To be more specific, breathing. You know, the things you already do on a regular basis! Although it may seem silly, daily breathing exercises that help you concentrate your thoughts and relax your muscles might help cure tension headaches. Begin by finding a peaceful spot with a comfortable chair in your home, office, or another non-distracting environment. After then, take five seconds to inhale and five seconds to exhale in a calm, rhythmic manner. As you relax, the tension in your muscles reduces. As part of a progressive relaxation strategy, you can also try focusing on each major muscle group in your body. Start from the bottom and work your way to the top.
A headache can be caused by dehydration, but it is readily avoidable. Pedialyte, Gatorade, or Powerade are electrolyte-containing beverages that can help just as much as a glass of water. There are, however, drinks that can help you avoid headaches as well as drinks that can make them worse. Drinking too much coffee or caffeine-containing soft drinks might trigger headaches. If you’re used to starting your day with a Starbucks quad latte, try a half-caffeinated, half-decaffeinated blend. Dehydration from alcohol, particularly red wine, can lead to headaches.
We hear a lot about the health problems that lack of sleep may bring, and not receiving the recommended amount of sleep can lead to chronic headaches. However, knowing that you require more sleep and actually obtaining it are two different things. You may increase the quantity and quality of your sleep in a number of ways, including the ones listed below. Make a sleep schedule for yourself. Make a habit of going to bed and waking up at the same time every day. Even if you only go to bed 15 minutes earlier or sleep 15 minutes later, this can be a positive move. In the hours leading up to bedtime, stay away from stimulants. Stimulants such as alcohol, sweets, nicotine, and caffeine might prevent you from sleeping and keep you awake at night. Allow your body to relax before you lay your head on the pillow. Before going to bed, do something soothing. Turn off the TV or internet and indulge in a nice book or a relaxing bath. It may sound quaint, but a little rest and relaxation may go a long way!
Follow a “headache diet.”
While some foods are delightful, they have been linked to headaches. Keeping a “headache journal” of the meals and drinks you consume on a daily basis or when you get a headache is a good idea. If you find a trigger, try avoiding it for a while to see if your headaches go away. Foods that could be problematic include:
Foods and beverages that contain caffeine. Chocolate, coffee, cola, and tea are just a few examples.

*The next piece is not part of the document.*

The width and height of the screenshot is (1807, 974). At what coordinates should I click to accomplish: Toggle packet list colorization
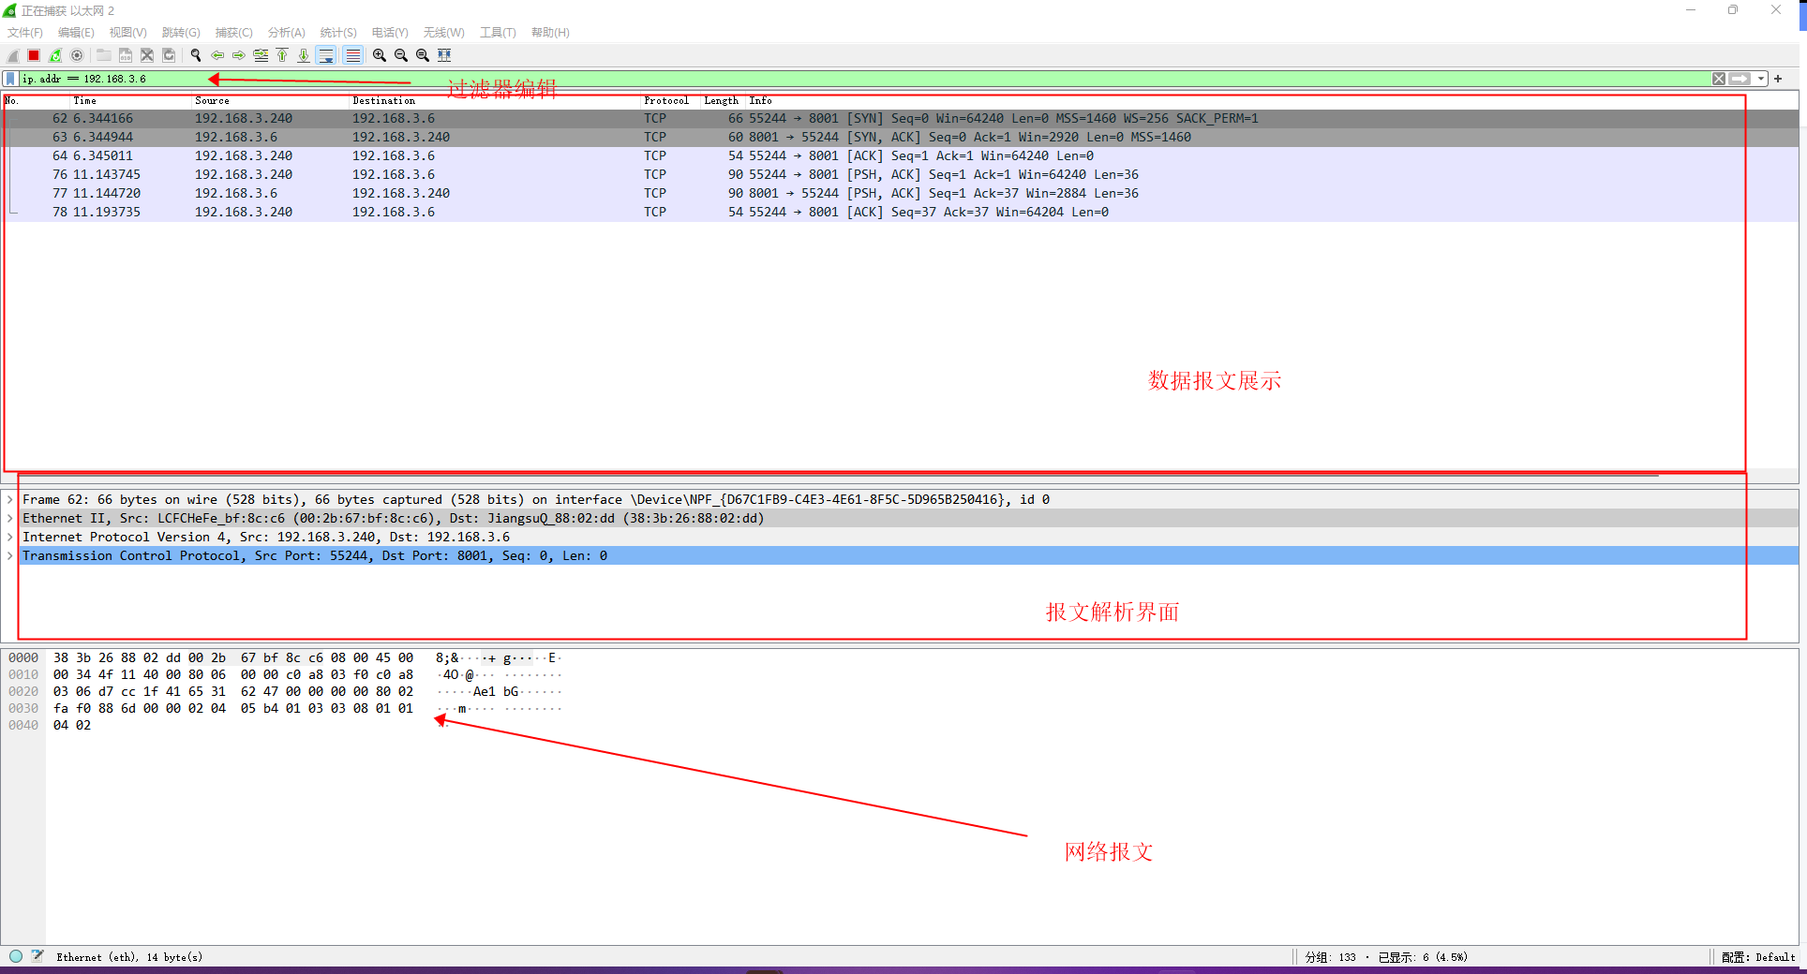352,55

Foods containing monosodium glutamate. MSG is a preservative that has been used in Asian cookery for centuries. Foods like quick ramen noodles contain it as well.
Foods are high in nitrates. Hot dogs, lunch meat, sausage, and pepperoni are all examples of basic meats that can produce headaches.
Foods are high in tyramine. Tyramine is a compound formed when an amino acid called tyrosine is broken down, and it can be found in meals like pizza and aged cheeses.